His intimate adviser was a Provencal nobleman, named
Romeo de Villeneuve, who said to him, “Count,
leave it to me, and let not this great expense cause
you any trouble. If you marry your eldest high,
the more consideration of the alliance will get the
others married better and at less cost.”
Count Raymond listened to reason, and before long
acknowledged that his adviser was right. He had
four daughters, Marguerite, Eleanor, Sancie, and Beatrice;
and when Marguerite was Queen of France, Eleanor became
Queen of England, Sancie Countess of Cornwall and
afterwards Queen of the Romans, and Beatrice Countess
of Anjou and Provence, and ultimately Queen of Sicily.

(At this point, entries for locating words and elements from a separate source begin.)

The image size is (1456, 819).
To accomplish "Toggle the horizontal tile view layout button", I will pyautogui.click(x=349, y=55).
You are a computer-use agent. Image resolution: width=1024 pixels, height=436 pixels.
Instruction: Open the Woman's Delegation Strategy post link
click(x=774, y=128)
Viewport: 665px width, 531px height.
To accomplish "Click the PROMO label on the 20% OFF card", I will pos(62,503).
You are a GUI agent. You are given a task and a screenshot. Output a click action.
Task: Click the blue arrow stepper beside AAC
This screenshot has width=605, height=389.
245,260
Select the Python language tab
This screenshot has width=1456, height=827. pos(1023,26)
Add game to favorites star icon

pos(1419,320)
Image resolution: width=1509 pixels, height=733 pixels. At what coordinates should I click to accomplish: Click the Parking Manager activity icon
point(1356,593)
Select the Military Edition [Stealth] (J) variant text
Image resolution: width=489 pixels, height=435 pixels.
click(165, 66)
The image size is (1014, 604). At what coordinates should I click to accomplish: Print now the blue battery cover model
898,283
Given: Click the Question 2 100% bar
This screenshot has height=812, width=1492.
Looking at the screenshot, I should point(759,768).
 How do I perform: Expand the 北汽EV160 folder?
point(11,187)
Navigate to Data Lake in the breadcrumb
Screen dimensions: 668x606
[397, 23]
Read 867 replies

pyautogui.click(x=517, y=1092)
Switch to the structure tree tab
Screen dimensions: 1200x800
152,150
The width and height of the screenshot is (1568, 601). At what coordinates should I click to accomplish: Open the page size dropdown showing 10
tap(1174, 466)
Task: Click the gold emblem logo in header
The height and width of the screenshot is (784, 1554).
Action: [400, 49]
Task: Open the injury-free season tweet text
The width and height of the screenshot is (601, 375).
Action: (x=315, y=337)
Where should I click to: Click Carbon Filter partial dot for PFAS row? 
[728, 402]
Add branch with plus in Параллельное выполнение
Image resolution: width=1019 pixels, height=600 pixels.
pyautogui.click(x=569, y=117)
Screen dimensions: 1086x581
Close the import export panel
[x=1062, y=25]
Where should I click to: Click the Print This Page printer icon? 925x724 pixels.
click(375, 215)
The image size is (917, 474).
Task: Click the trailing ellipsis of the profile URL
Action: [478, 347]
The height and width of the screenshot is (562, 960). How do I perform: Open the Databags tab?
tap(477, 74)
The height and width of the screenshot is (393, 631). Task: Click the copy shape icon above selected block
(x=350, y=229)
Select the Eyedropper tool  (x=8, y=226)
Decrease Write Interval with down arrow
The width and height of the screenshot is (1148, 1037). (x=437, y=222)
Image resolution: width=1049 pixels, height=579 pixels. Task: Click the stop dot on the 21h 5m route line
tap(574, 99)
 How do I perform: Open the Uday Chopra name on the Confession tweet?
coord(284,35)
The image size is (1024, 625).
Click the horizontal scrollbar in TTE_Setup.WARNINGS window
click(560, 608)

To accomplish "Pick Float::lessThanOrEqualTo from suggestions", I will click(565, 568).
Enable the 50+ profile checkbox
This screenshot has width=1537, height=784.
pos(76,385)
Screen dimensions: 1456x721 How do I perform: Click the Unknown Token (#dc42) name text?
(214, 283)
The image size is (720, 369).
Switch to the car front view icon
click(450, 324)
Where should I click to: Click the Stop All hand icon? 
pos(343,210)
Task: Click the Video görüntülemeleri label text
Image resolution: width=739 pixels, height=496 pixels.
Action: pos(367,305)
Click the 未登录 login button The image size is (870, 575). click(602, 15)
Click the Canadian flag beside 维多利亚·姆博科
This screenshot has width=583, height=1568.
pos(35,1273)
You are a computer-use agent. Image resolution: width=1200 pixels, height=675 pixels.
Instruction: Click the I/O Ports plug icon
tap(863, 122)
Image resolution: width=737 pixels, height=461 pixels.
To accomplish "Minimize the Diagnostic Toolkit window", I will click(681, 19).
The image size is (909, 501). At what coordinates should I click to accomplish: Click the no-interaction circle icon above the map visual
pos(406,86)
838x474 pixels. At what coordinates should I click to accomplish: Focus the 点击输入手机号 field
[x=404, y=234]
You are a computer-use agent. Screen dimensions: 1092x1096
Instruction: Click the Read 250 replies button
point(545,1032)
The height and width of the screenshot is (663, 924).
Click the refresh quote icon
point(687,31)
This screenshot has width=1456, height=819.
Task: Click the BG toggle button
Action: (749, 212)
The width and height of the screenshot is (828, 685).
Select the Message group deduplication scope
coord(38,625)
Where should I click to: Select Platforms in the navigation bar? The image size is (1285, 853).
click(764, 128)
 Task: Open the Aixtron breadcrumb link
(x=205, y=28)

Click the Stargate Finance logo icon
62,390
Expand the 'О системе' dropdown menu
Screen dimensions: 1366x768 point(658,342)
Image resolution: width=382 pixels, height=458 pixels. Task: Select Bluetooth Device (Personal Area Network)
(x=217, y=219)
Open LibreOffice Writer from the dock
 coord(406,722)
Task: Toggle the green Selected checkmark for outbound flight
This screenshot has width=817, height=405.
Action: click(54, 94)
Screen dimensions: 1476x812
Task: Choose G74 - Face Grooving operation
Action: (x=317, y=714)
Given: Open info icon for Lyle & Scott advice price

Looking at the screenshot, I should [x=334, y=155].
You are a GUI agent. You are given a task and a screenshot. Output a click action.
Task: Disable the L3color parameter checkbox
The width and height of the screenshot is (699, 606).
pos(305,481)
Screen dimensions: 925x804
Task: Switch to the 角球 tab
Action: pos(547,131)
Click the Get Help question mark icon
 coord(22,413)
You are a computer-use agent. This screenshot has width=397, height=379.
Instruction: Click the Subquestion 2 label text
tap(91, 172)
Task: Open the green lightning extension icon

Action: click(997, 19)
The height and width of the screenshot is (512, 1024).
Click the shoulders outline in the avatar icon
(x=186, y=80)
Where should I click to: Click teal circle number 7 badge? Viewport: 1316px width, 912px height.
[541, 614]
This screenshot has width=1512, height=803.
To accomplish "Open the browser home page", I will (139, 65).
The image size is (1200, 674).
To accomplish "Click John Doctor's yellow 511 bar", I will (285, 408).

Princess Marguerite arrived in France escorted by
a brilliant embassy, and the marriage was celebrated
at Sens, on the 27th of May, 1234, amidst great rejoicings
and abundant largess to the people. As soon as
he was married and in possession of happiness at home,
Louis of his own accord gave up the worldly amusements
for which he had at first displayed a taste; his hunting
establishment, his games, his magnificent furniture
and dress, gave place to simpler pleasures and more
Christian occupations. The active duties of
the kingship, the fervent and scrupulous exercise of
piety, the pure and impassioned joys of conjugal life,
the glorious plans of a knight militant of the cross,
were the only things which took up the thoughts and
the time of this young king, who was modestly laboring
to become a saint and a hero.
There was one heartfelt discomfort which disturbed
and troubled sometimes the sweetest moments of his
life. Queen Blanche, having got her son married,
was jealous of the wife and of the happiness she had
conferred upon her; jealous as mother and as queen,
a rival for affection and for empire. This sad
and hateful feeling hurried her into acts as devoid
of dignity as they were of justice and kindness.
“The harshness of Queen Blanche towards Queen
Marguerite,” says Joinville, “was such
that Queen Blanche would not suffer, so far as her
power went, that her son should keep his wife’s
company. Where it was most pleasing to the king
and the queen to live was at Pontoise, because the
king’s chamber was above and the queen’s
below. And they had so well arranged matters
that they held their converse on a spiral staircase
which led down from the one chamber to the other.